Der Bescheid des Bundesamtes vom ... 2007 ist in dem aus dem Tenor erkennbaren Umfang rechtswidrig und verletzt die Klagepartei in ihren Rechten (§ 113 Abs.1 und Abs. 5 VwGO). Die Klagepartei hat nach wie vor einen Anspruch auf die begehrte Feststellung des Vorliegens der Voraussetzungen des (jetzt) § 60 Abs. 1 AufenthG (§ 113 Abs. 5 VwGO), so dass der die Rechtsstellung nach § 51 Abs. 1 AuslG 1990 widerrufende Bescheid rechtswidrig und aufzuheben ist (§ 113 Abs. 1 VwGO).

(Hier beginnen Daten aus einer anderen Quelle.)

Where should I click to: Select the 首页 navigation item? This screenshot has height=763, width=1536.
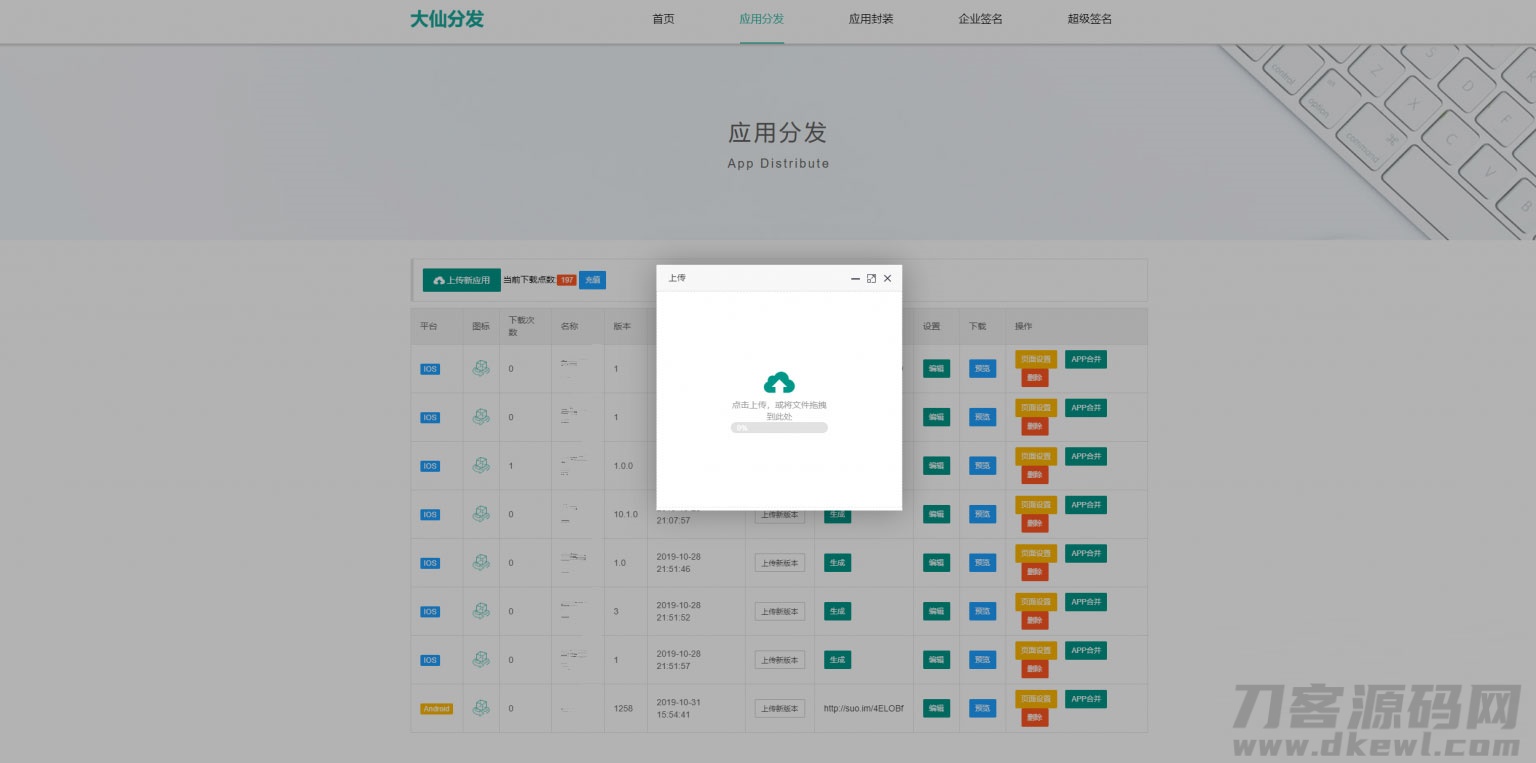[663, 18]
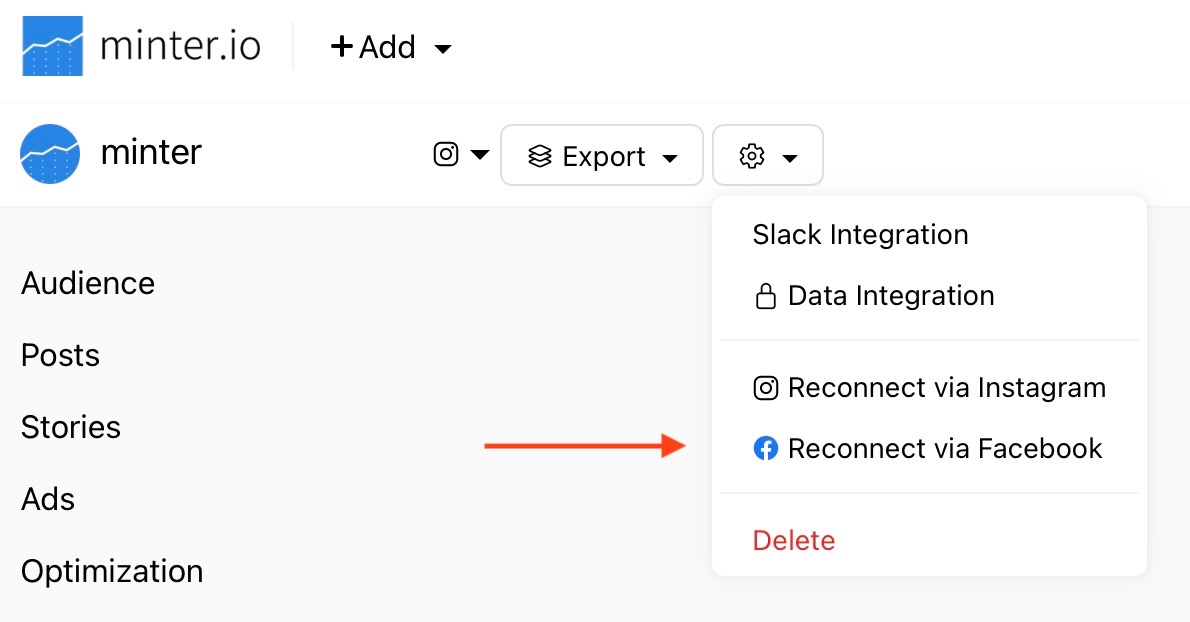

Aus den vom Gericht zum Gegenstand des Rechtsstreits gemachten Erkenntnisquellen (Erkenntnismittelliste Nr. 423 a) folgt, dass alle Polizei- und Sicherheitskräfte, ob sie nun den Weisungen des Innenministeriums folgen oder in die quasi-staatlichen Strukturen der Lokalherrscher integriert sind, mehrheitlich die Ideologie der diversen Mujaheddin-Parteien vertreten. Diese sind sich über die Verfolgung ehemaliger "Kommunisten" und aller Personen, die sie als "gottlos" bezeichnen, einig. Auch die Übergangsregierung ist entweder nicht in der Lage oder nicht bereit, solche Personen zu schützen, obwohl sie "offiziell" keine politischen Gegner verfolgt. Ein abgeschobener Asylbewerber könnte sich keineswegs auf Schutz durch Regierung und Polizei verlassen, sondern müsste im Gegenteil damit rechnen, auch unter den heutigen Verhältnissen Verfolgung durch Polizei und Justiz ausgesetzt zu sein (Gutachten Dr. Danesch an das Sächs. OVG zur Sicherheits- und Versorgungslage sowie zur Rückkehrsituation vom 24.07.2004, S. 24). Damit kommt es entscheidend darauf an, ob für die Klagepartei die Gefahr besteht, als sogenannter "Gottloser" eingestuft zu werden.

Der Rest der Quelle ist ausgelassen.